Cucina e benessere psicofisico vanno di pari passo e anche la ricerca scientifica, che negli ultimi tempi ha dedicato energie all’argomento, può correre in nostro aiuto quando cerchiamo di regolare la nostra dieta in vista di un effetto benefico sull’umore o sulla qualità della vita. Ecco alcune dritte utili.

"Ciliegie, uva o spinaci: il comune denominatore è la capacità di fornire al corpo la melatonina, che agisce sull’ipotalamo e ha la funzione di regolare il ciclo sonno-veglia. "

Per chi si sente giù di corda: pesce

Nel 1999 lo psichiatra Andrew Stoll pubblica il primo degli studi dedicati all’effetto positivo dell’Omega-3 sugli stati depressivi. Da quel momento altre ricerche, anche di fonti diverse, confermano l’efficacia di una dieta ricca di pesce, soprattutto salmone, aringhe, sardine e tonno. Per un’abbuffata indimenticabile potete scegliere la Bouillabaisse del ristorante Miramar, che si affaccia sul suggestivo porto vecchio di Marsiglia (al 12 di Quai du Port), gestito dallo chef Christian Buffa, formatosi al prestigioso Institut Paul Bocuse in Francia. Zuppa di pesce stufata, tipica del sud della Francia, prevede l’utilizzo di scorfano, triglia, gronco e gallinella, profumati con lo zafferano.

Per chi soffre il cambio di stagione: pasta

La diminuzione del numero di ore di sole abbassa i livelli di dopamina, facendoci perdere a volte il senso del buonumore e la curiosità verso le cose nuove; con uno svantaggio in più per le donne, che statisticamente soffrono cali di dopamina in misura quattro volte superiore a quelli degli uomini. Una soluzione efficace è quella proposta dalla nutrizionista Elizabeth Somer: aumentare i carboidrati, per esempio cucinandosi un bel piatto di pasta al pomodoro, che tra l’altro ha il vantaggio aggiuntivo di essere semplice da preparare.

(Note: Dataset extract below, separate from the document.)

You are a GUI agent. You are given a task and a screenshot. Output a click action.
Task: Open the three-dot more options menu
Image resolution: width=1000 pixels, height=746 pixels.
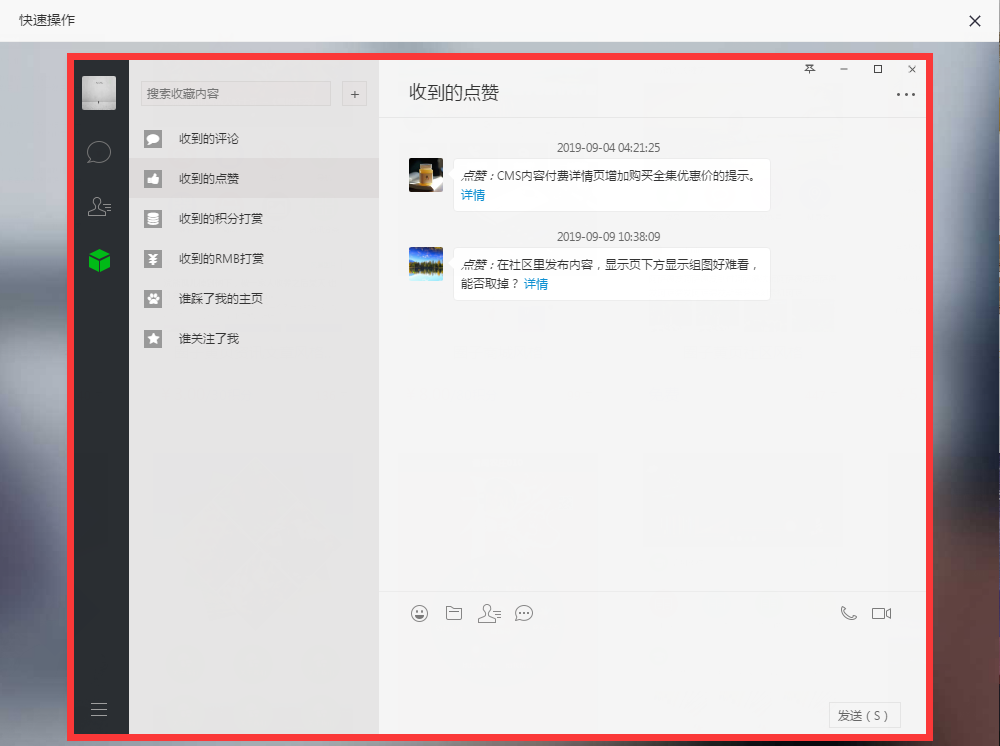coord(906,95)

Per un tocco creativo basta seguire il suggerimento dello chef stellato Davide Oldani, patron del ristorante D’O (Cornaredo, in provincia di Milano, via Magenta 18): oltre al basilico, aggiungere un pizzico di menta fresca tagliuzzata al momento, donerà freschezza ed esalterà il profumo del pomodoro. O ancora, risottare la pasta, cucinandola in padella anziché in acqua bollente. Basterà aggiungere l’acqua poco alla volta, proprio come quando si prepara il risotto: l’amido contenuto nella pasta farà da legante e il risultato sarà cremosissimo.

Per chi soffre d'insonnia: banane

La statunitense National Sleep Foundation ha stilato una lista di cibi che aiutano a dormire meglio. Ideali sono le banane, che oltre alla melatonina forniscono potassio e magnesio, elementi che favoriscono il rilassamento dei muscoli. Per una ricetta semplice e divertente, basta avvolgere una banana in una crespella con crema di cacao in modo che abbia la forma di un tubo e poi tagliarla come fosse del sushi.

Per chi è assonnato: caffè e cioccolato

Il trucco è assumere caffeina, dunque l’ideale è coccolarsi con una bella tazza di caffè accompagnata con un pezzetto di cioccolato, meglio se amaro. Anche quest’ultimo contiene caffeina e ha la capacità di stimolare i recettori serotoninergici che regalano una sensazione di benessere (parola di Laura Rossi, ricercatrice presso il Centro Italiano di Ricerca per gli Alimenti e la Nutrizione) e felicità. Il tiramisù è un’ottima soluzione per unire i due ingredienti… sempre che non siate a dieta! In alternativa potete sciogliere la cioccolata a bagnomaria con la scorza d’arancia e utilizzarla per ricoprire dadini di pane del giorno prima. E per uscire dai sentieri battuti vale la pena azzardare l’abbinamento con le melanzane, preparate come fossero una parmigiana ma con cioccolata e frutta secca al posto di pomodoro e formaggi.